Awal Puasa Kantor Bupati Sunyi


Tutuyan, ME

Walaupun awal puasa tidak ditetapkan oleh Pemerintah pusat sebagai hari libur namun sebagian besar Pegawai Negeri Sipil (PNS) dijajaran Pemerintah Kabupaten Bolaang Mongondow Timur (Boltim) meliburkan diri sendiri.


Pantauan Manado Express pada Rabu (10/07), dibeberapa kantor Satuan Kerja Perangkat Daerah (SKPD) dan Kantor Bupati Boltim tampak sunyi. Hampir semua ruangan di sekretariat daerah (Setda) tersebut nyaris hanya memiliki 2 hingga 4 pegawai yang tampak santai. Tak hanya staf, sejumlah pejabat pun kompak untuk mangkir dari pekerjaan. "Mereka memilih nekat libur sendiri untuk menjalankan ibadah puasa pertama dan kedua bersama keluarga masing-masing," ujar seorang PNS ditemui di kantor Bupati.
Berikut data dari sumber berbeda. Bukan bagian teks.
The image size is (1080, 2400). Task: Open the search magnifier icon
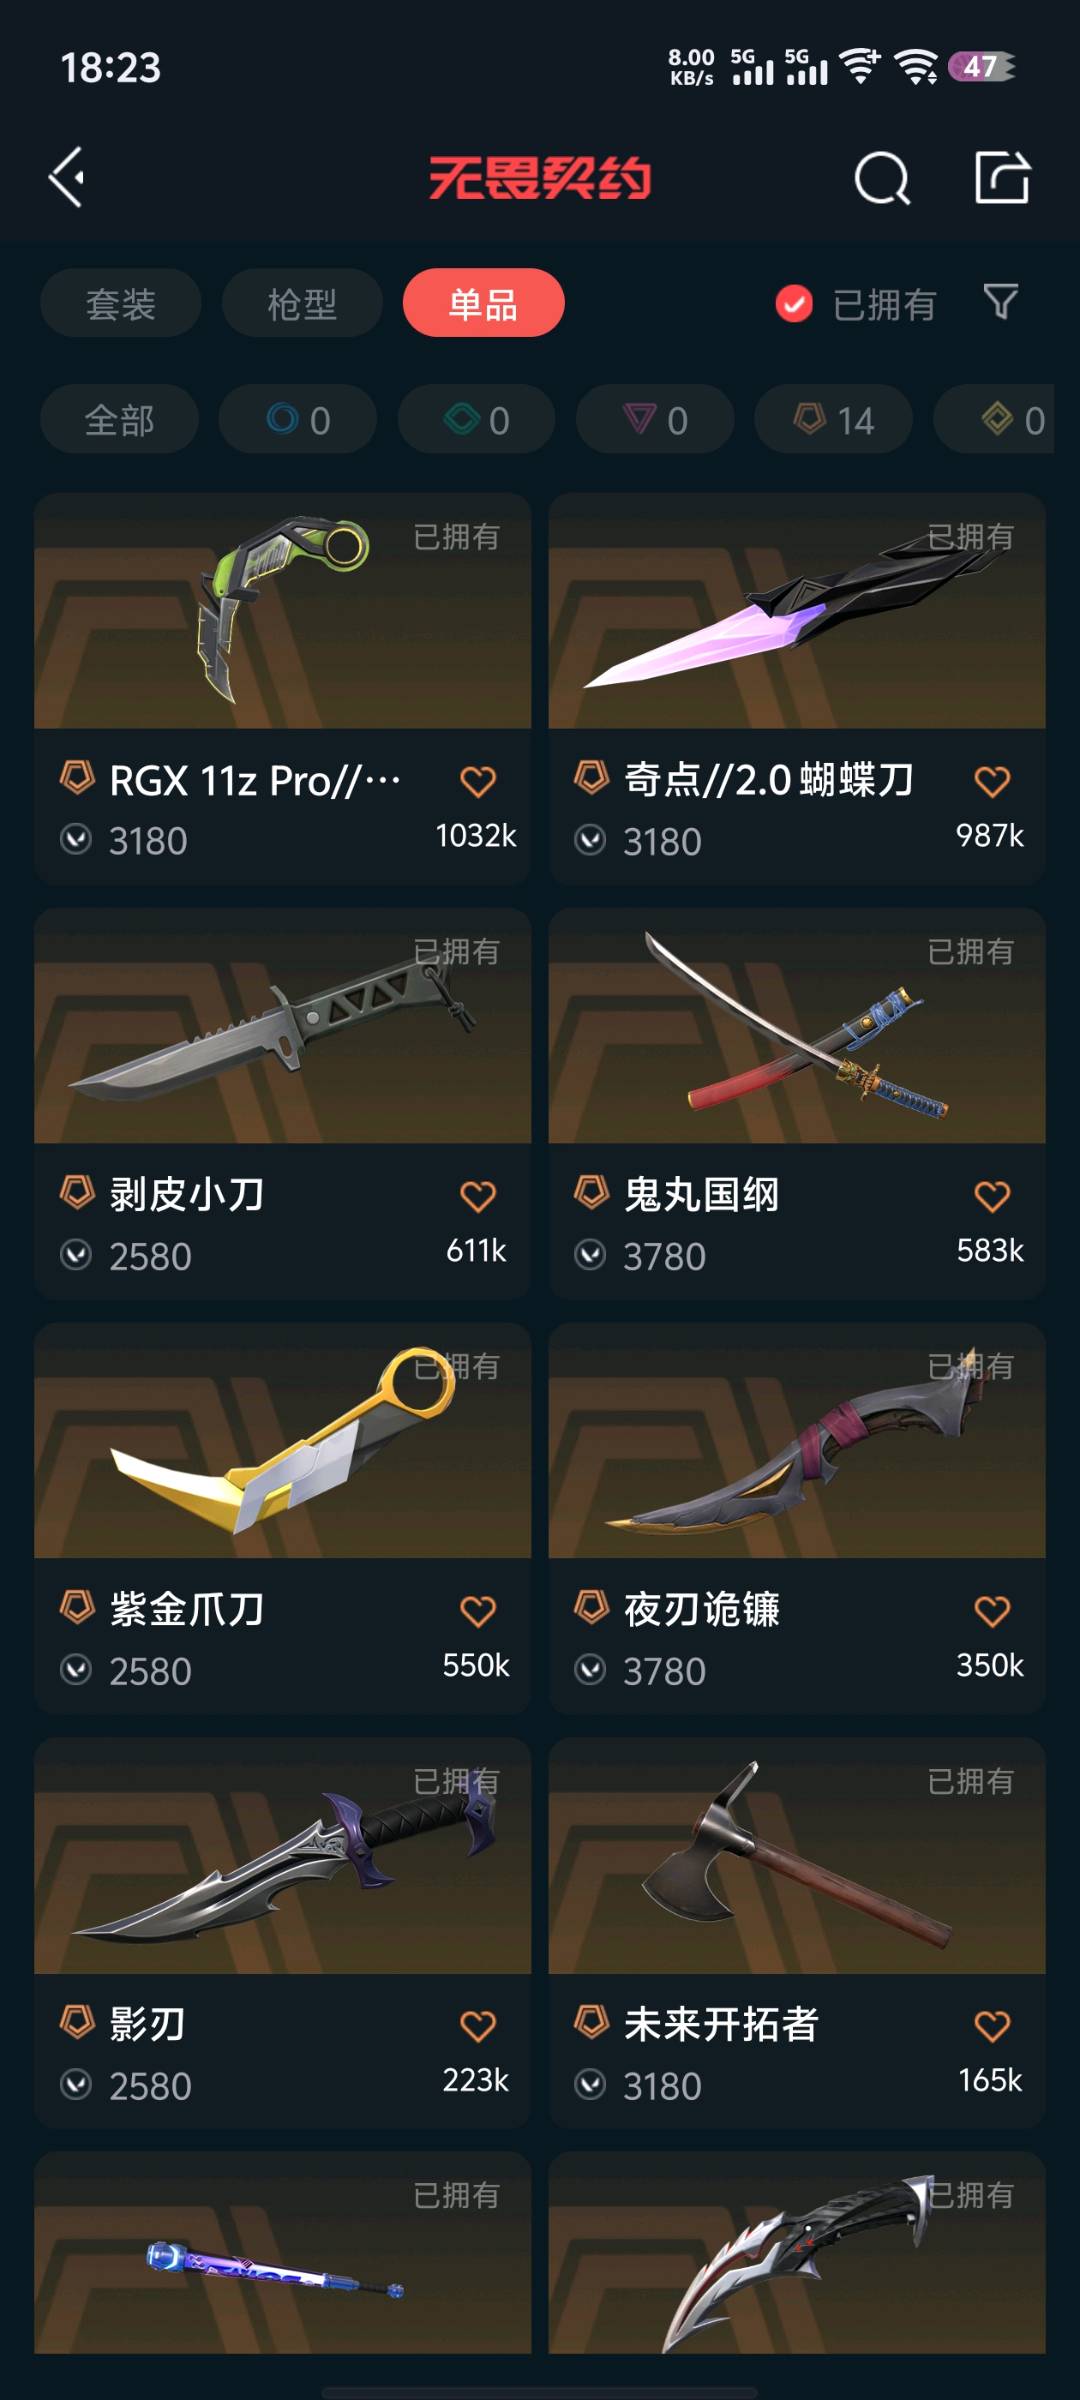click(882, 179)

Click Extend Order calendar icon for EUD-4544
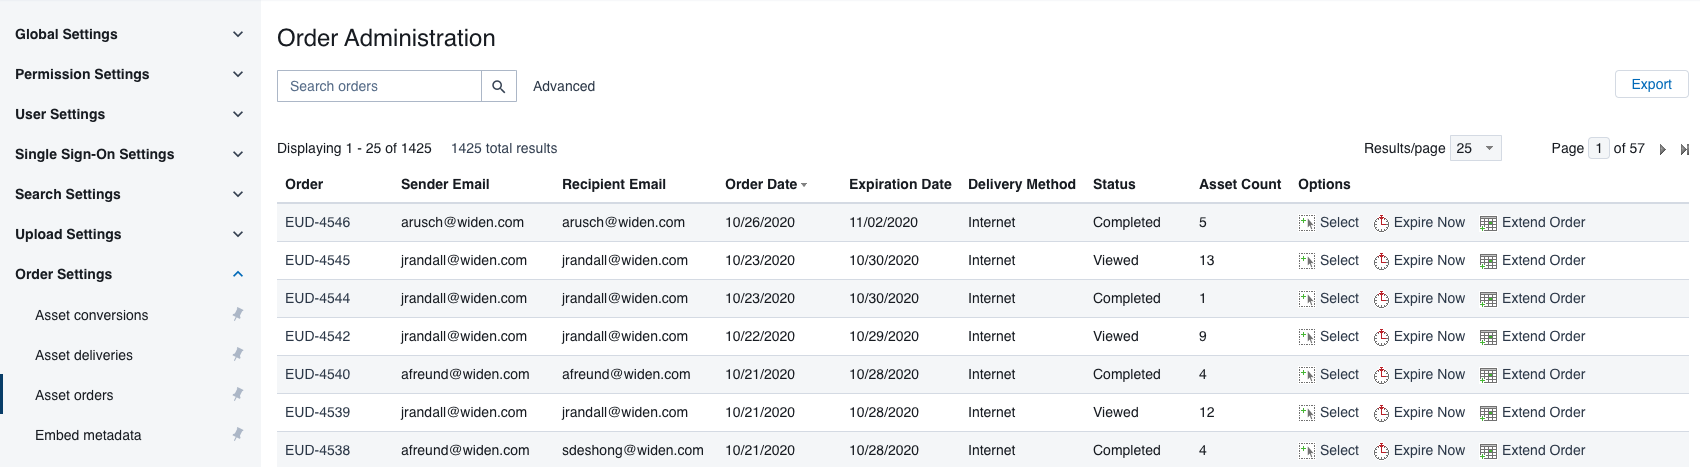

Tak tanggung-tanggung para PNS dan tenaga honorer tersebut berlibur dikampung halaman mereka seperti di Kotamobagu, Manado bahkan hingga provinsi Gorontalo. "Pasti ada yang nanti masuk Senin depan. Apalagi Bupati cuti," tambahnya.

Sekretaris daerah (Sekda) Boltim Muhammad Assagaf saat dikonfirmasi mengatakan hari pertama puasa dirinya masih mentolelir PNS dan Honda yang tidak hadir. Namun jika sudah lebih dari satu hari tak masuk kantor, pihaknya menyiapkan sanksi tegas. "Untuk hari Rabu masih ditolelir. Jika sudah dua hari tidak masuk, akan ada sanksi," tegas Assagaf.

Sebelumnya, Kepala Badan Kepegawaian dan Diklat Daerah (BKDD) Boltim, Melsij Reefon Alung mengatakan sesuai surat edaran Menteri Pemberdayaan Aparatur Negara dan Reformasi Birokrasi (MenPAN RB) Republik Indonesia nomor 7 tahun 2013 tentang penetapan jam kerja PNS pada bulan ramadan. Maka pihaknya dalam rangka menjalani bulan puasa memberikan kelonggaran kepada PNS maupun honorer untuk pulang 1 jam lebih awal.

"Surat edaran sudah dilayangkan ke semua satuan kerja yang isinya selama bulan puasa pegawai Boltim bisa pulang cepat, sejam lebih awal," Jelas Alung. (Rahman Igirisa)

 

Foto : Suasana Kantor Bupati Boltim Yang Hanya Beberapa Penghuni (10/07).